*Your goal*
How do the lines below between the ones holding "Schedule Demo (1792, 38)" and "18+ Spiele mit Verantwortung (32, 2548)", inclusive, read? Give them again exactly, with no other lines.
■ ■ ■
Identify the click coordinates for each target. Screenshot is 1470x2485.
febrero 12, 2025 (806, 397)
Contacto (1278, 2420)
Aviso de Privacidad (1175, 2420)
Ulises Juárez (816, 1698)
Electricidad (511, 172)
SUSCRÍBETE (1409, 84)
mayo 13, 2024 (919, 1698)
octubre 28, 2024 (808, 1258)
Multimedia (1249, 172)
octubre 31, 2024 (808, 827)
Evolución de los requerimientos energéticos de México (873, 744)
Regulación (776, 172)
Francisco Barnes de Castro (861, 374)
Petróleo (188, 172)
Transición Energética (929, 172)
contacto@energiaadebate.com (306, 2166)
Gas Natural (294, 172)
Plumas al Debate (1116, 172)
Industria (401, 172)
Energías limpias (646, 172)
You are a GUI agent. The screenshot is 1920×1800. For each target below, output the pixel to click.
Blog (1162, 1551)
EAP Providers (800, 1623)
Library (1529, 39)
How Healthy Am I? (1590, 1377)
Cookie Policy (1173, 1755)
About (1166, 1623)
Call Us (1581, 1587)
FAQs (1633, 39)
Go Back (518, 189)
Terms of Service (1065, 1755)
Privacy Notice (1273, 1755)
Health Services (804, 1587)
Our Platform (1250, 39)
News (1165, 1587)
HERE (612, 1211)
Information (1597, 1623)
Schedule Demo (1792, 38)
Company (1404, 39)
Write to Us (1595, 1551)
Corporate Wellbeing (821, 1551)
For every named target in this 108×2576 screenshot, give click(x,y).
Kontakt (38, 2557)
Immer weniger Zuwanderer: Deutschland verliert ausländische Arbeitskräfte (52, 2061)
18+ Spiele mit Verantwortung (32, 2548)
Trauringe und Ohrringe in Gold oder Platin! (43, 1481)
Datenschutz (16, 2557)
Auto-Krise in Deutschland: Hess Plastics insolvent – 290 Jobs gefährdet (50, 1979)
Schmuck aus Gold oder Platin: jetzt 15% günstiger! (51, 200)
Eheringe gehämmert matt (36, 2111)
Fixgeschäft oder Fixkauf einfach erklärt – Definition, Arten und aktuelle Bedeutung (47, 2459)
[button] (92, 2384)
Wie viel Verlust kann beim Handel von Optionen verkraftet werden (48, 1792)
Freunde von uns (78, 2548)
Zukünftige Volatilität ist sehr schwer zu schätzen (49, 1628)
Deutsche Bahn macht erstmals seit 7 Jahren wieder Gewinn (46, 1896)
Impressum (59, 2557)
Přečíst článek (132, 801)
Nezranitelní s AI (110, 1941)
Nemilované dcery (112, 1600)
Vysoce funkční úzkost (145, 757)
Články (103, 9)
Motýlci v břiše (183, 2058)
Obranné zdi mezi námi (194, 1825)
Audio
■ ■ ■
*Written response*
Schedule Demo (1792, 38)
Company (1404, 39)
Write to Us (1595, 1551)
Corporate Wellbeing (821, 1551)
For every named target in this 108×2576 screenshot, give click(x,y).
Kontakt (38, 2557)
Immer weniger Zuwanderer: Deutschland verliert ausländische Arbeitskräfte (52, 2061)
18+ Spiele mit Verantwortung (32, 2548)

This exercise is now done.